= Your goal =
From the rows below, copy only the lines that contain the string "icon". Uppercase and lowercase must match.

↓

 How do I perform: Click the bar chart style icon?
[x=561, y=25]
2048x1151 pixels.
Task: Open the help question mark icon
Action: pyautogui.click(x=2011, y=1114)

↑

= Full solution =
 How do I perform: Click the bar chart style icon?
Task: Open the help question mark icon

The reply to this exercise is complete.